30.04.2020 - Verkehr, Energie, Technologie, Nachhaltigkeit

Quelle: Adobe Stock/THINK b
Quelle: Adobe Stock/THINK b

Die Elektromobilität stellt den öffentlichen Nahverkehr vor große Herausforderungen: Dieselfahrzeuge ablösen und künftig flächendeckend emissionsfreie Elektrobusse einsetzen. Unter den Verkehrsunternehmen ist jetzt Know-how gefragt, um betriebliche Abläufe anzupassen und neue Technologien einzuführen. Dispositionssysteme bieten zwar technisch viele Möglichkeiten, doch insbesondere der Wandel auf Mitarbeiterebene und fehlende Echtzeitdaten aus den Fahrzeugen stellen aktuell immer noch eine Hürde dar.

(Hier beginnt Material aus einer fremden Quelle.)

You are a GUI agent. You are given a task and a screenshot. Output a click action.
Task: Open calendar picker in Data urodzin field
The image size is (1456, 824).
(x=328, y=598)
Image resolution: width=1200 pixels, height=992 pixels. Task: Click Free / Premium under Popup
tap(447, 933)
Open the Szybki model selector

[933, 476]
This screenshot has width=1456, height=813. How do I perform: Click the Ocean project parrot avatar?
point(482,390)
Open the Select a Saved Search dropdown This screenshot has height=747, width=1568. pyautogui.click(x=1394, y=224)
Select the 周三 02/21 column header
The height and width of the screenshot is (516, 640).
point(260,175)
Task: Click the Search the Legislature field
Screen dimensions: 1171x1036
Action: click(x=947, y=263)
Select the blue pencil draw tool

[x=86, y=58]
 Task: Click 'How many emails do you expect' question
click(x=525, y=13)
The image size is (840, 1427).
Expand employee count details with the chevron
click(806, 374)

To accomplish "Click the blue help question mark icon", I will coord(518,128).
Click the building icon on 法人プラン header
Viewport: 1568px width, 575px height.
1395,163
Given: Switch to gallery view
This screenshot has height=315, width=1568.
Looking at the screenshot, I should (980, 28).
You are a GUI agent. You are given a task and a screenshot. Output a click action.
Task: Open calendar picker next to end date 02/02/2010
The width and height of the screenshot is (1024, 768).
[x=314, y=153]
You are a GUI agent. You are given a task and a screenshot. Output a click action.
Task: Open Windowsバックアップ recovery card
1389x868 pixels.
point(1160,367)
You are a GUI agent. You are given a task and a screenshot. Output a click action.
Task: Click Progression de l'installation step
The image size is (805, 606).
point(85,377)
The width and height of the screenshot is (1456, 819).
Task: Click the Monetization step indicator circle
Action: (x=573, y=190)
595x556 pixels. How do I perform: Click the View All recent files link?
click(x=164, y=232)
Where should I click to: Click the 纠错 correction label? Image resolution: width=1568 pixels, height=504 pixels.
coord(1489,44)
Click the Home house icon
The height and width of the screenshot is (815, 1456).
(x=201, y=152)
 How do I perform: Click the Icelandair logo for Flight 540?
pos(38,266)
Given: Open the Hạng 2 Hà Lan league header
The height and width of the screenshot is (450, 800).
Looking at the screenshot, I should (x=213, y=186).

Immer mehr deutsche Städte haben sich entschieden E-Busse zu testen und binden diese nach und nach in ihr öffentliches Nahverkehrsnetz ein. Sie alle stehen vor großen Herausforderungen und setzen die Umstellung zur E-Mobilität überwiegend in kleinen Schritten um. Das bedeutet, es herrscht zunächst ein Parallelbetrieb der alten und neuen Fahrzeuge sowie der zugehörigen Systeme.

Wesentliche Kriterien sind dabei z. B. der Aufbau einer leistungsfähigen Ladeinfrastruktur inklusive ausreichender Stromversorgung sowie die Beachtung von Zusammenhängen zwischen Ladeplanung, Dispositionssteuerung und Umlaufplanung. Hier kommt nicht zuletzt auch die Reichweitenproblematik zum Tragen. Sie hängt maßgeblich vom Fahrzeug- und Batterietyp ab, wird aber auch von anderen, äußeren Faktoren beeinflusst, die bei der Planung und Steuerung berücksichtigt werden müssen.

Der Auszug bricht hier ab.